My subject was poetry and poet, and the embodiment of this relationship. I wanted to name it poet+ness. I locked myself in house during the Nowruz holiday and sat down to draw for sculptures and read poetry books as a source of reference. The first day after the holidays, I went with some ink and water drawings and a series of collages to see Mr. Darsh; Victor Daresh who was our main teacher in the field of sculpture at the faculty of Fine Arts. Being busy with home and life, lack of sleep and the traffic of the first days after Nowruz had bored me and I was in hurry as always to pick up my son from kindergarten. I tossed the papers on the desk and started to talk about the path the drawings had followed and their doing methods. Mr. Daresh took a look at them and said “Such a spring! The storm hasn’t shed the blooms this year and the city has become beautiful.” I confirmed and kept on explaining about the works. He continued: “It’s great to go to the south in this season; to the bright green of the whole plain which changes its color from place to place.” Then he talked of somewhere near Kashan. I had an eye to the watch, shaking my head. He talked about some villages of Kurdistan and the exact location of a place that would be full of anemones in a month… of the birds of a lake, the vendors of the Rasht bazar and the songs of shepherds of a grassland… There was no end for that! He asked if I’ve traveled during Nowruz. I said I was home, trying to finish the work, and so used this opportunity to go back to explain the etudes. He listened in silence and said: “Your face is tired. Don’t you sleep enough?” I said: “I’m actually busy with my house and my son, so I’m awake at nights to work. I want to finish my work by May.

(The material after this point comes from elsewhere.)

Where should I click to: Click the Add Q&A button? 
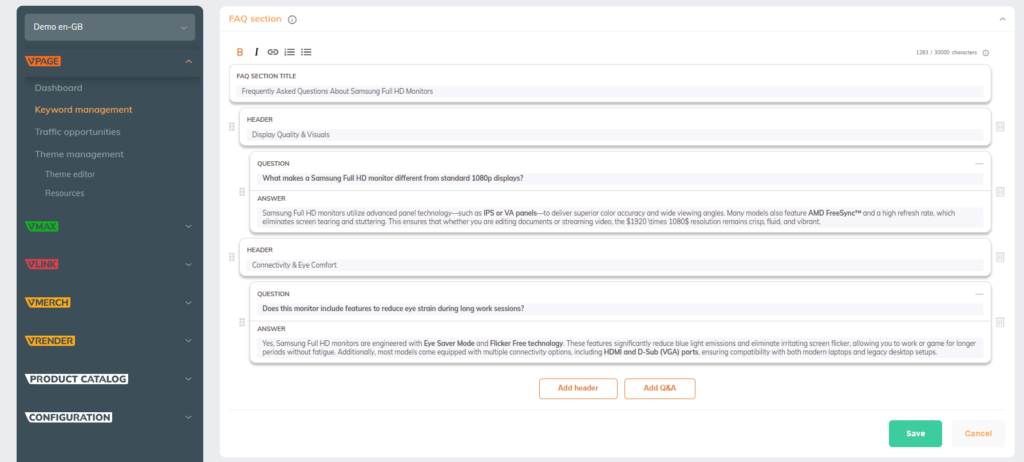[659, 388]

I was embarrassed by his calmness and the fresh courtesy he had with everyone entering the studio, and his descriptions of the flourishing of nature and forest and plain. Mr. Darsh was clearly aware of my bored-ness, but was not caring. I couldn’t understand why he deliberately adds to my anxiety and describes the smells, tastes and colors in detail, and even talks to a student about the calmness of watching orange blossoms boil in a pot to cook jam, and the changing spring sun to someone else.

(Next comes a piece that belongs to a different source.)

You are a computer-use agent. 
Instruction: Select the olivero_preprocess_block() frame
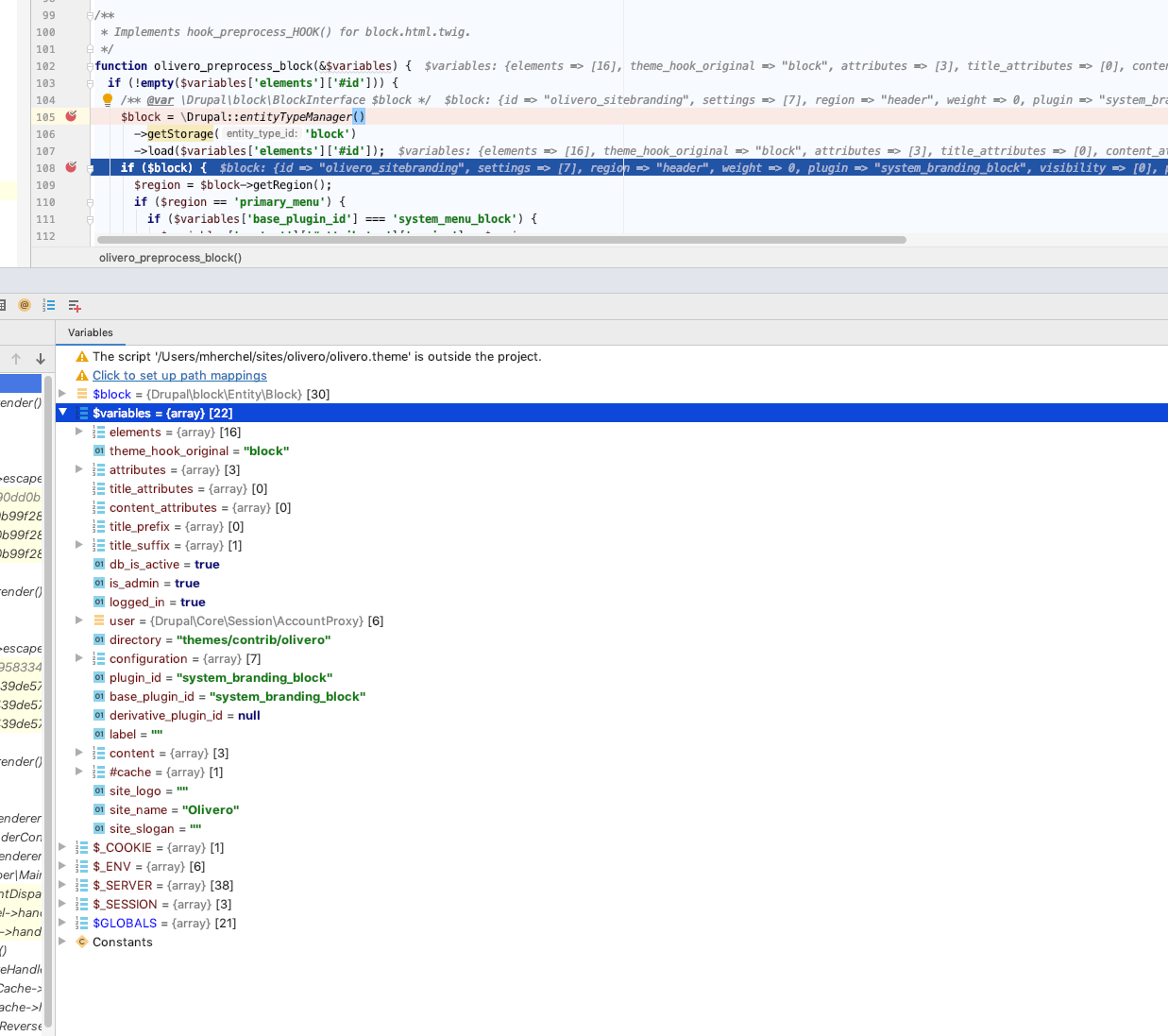click(170, 257)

It was pointless. Mr Daresh was drowned in describing the places and people and smells and tastes. I started collecting my drawings. He came back to the desk and said: “You really deprive yourself of such beautiful spring by drawing such dark, dry and uncreative sketches about poetry! How can you make something of poetry and poet, while you have deprived yourself of watching and feeling and visualizing everything? To observe and understand the people and life! If that document matters so much to you, then choose an easier research topic, but if you look at it as an art, then it is not the route! Do you think that the Octavio Paz that you use in your drawings, was living that way to write poems?”

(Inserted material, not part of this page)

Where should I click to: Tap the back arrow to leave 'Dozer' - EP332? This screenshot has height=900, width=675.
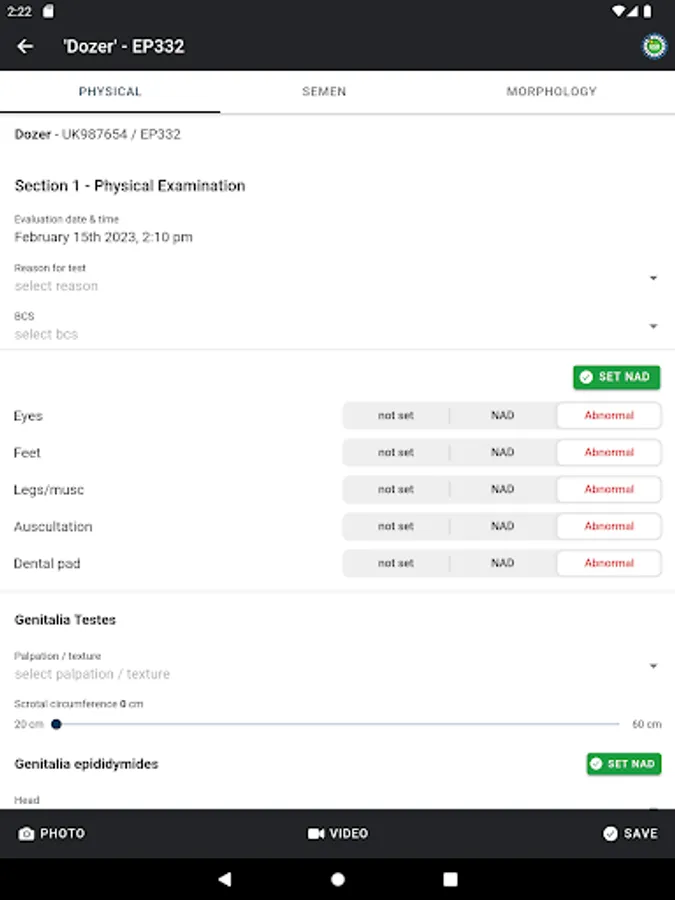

I heard the words coming out of his mouth in silence and slowly collected the papers; behind a curtain of tears, as I was feeling so stupid, an absolute absurdity. I squeezed them in the studio closet, called from a public phone and asked someone to pick my son up. Then I went straight to Darakeh, climbed up the mountain and stayed there till sunset. I didn’t draw anything till the middle of the summer… I forgot about the document and wondered around freely in nature and crowded streets and endless sidewalks. I was taking notes sometimes and made some drawings in August. Showed them to Mr. Daresh so relaxed and with no certainty about performing them. There was a hidden satisfaction in his face. “You found it, make them.” he said. We were both happy and calm. I made some of them in September and presented them for the degree. I later worked two more years on it and then exhibited it.